That story has apparently led to a disagreement among Democrats about the rightness and necessity of the very restrained path that the Obama people ended up taking.

One group looks at all the reasons for caution, and concludes that the right decisions were made under the circumstances, or at least that the decisions were reasonable given what was then known (including the apparent likelihood that Hillary Clinton would win the election anyway).

The other group looks at that same caution and bemoans the  choices, which ended up helping Donald Trump become president.
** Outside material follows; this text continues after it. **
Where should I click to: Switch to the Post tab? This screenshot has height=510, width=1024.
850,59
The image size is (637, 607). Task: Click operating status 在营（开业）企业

I am strongly of the latter camp.

This is not to say that I do not recognize that there were factors that rightly weighed on the side of that caution. But I have been arguing — since the 2000 election; since the vote to authorize the use of force in 2002; since the failure to censure, much less impeach W, since the failure of President Obama to make a scandal out of the scandalous Republican across-the-board obstructionism — that the Democrats let themselves get intimidated and pushed around by the Republicans too much for their own good, and especially too much for the nation’s good.

And I can barely bear to follow that Washington Post story, because I find it so painful and  frustrating to see how this pattern of intimidation and appeasement continued into this past disastrous election, rewarding the Republicans for disgraceful behavior, and in this case helping to give us this monstrous Trump presidency that Putin sought to inflict onto the United States..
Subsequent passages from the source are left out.